> **DIRECTIVE**
Lay out every line of the entries below as a Markdown table with the columns No. and Text. Number the rows in order and leave out blank lines.

> **DATA ENTRIES**
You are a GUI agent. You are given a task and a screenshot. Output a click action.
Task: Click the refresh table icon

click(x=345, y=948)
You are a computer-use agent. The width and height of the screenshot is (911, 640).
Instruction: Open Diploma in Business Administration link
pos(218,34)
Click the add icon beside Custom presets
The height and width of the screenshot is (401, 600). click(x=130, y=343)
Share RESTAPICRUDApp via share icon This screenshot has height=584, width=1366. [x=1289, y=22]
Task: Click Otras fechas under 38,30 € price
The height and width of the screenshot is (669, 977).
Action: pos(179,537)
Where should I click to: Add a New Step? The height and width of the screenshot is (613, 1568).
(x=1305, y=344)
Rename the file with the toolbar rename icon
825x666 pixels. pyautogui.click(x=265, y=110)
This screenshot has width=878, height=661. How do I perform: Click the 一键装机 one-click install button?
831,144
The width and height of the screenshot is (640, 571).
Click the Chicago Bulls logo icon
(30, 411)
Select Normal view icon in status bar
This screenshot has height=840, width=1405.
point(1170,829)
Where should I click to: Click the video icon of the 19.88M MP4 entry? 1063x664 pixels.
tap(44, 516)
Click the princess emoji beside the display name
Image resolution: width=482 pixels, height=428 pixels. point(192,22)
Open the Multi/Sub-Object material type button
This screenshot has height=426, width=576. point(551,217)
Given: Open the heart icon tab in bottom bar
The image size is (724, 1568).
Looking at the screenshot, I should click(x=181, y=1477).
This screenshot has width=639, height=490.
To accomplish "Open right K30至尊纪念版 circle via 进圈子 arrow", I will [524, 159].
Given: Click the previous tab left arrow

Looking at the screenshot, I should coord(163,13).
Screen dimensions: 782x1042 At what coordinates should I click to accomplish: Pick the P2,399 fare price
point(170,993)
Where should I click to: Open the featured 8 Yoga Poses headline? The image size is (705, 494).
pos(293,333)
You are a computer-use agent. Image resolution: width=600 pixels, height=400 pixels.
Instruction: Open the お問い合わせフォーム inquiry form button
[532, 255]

> **THE OUTPUT**
| No. | Text |
|---|---|
| 1 | You are a GUI agent. You are given a task and a screenshot. Output a click action. |
| 2 | Task: Click the refresh table icon |
| 3 | click(x=345, y=948) |
| 4 | You are a computer-use agent. The width and height of the screenshot is (911, 640). |
| 5 | Instruction: Open Diploma in Business Administration link |
| 6 | pos(218,34) |
| 7 | Click the add icon beside Custom presets |
| 8 | The height and width of the screenshot is (401, 600). click(x=130, y=343) |
| 9 | Share RESTAPICRUDApp via share icon This screenshot has height=584, width=1366. [x=1289, y=22] |
| 10 | Task: Click Otras fechas under 38,30 € price |
| 11 | The height and width of the screenshot is (669, 977). |
| 12 | Action: pos(179,537) |
| 13 | Where should I click to: Add a New Step? The height and width of the screenshot is (613, 1568). |
| 14 | (x=1305, y=344) |
| 15 | Rename the file with the toolbar rename icon |
| 16 | 825x666 pixels. pyautogui.click(x=265, y=110) |
| 17 | This screenshot has width=878, height=661. How do I perform: Click the 一键装机 one-click install button? |
| 18 | 831,144 |
| 19 | The width and height of the screenshot is (640, 571). |
| 20 | Click the Chicago Bulls logo icon |
| 21 | (30, 411) |
| 22 | Select Normal view icon in status bar |
| 23 | This screenshot has height=840, width=1405. |
| 24 | point(1170,829) |
| 25 | Where should I click to: Click the video icon of the 19.88M MP4 entry? 1063x664 pixels. |
| 26 | tap(44, 516) |
| 27 | Click the princess emoji beside the display name |
| 28 | Image resolution: width=482 pixels, height=428 pixels. point(192,22) |
| 29 | Open the Multi/Sub-Object material type button |
| 30 | This screenshot has height=426, width=576. point(551,217) |
| 31 | Given: Open the heart icon tab in bottom bar |
| 32 | The image size is (724, 1568). |
| 33 | Looking at the screenshot, I should click(x=181, y=1477). |
| 34 | This screenshot has width=639, height=490. |
| 35 | To accomplish "Open right K30至尊纪念版 circle via 进圈子 arrow", I will [524, 159]. |
| 36 | Given: Click the previous tab left arrow |
| 37 | Looking at the screenshot, I should coord(163,13). |
| 38 | Screen dimensions: 782x1042 At what coordinates should I click to accomplish: Pick the P2,399 fare price |
| 39 | point(170,993) |
| 40 | Where should I click to: Open the featured 8 Yoga Poses headline? The image size is (705, 494). |
| 41 | pos(293,333) |
| 42 | You are a computer-use agent. Image resolution: width=600 pixels, height=400 pixels. |
| 43 | Instruction: Open the お問い合わせフォーム inquiry form button |
| 44 | [532, 255] |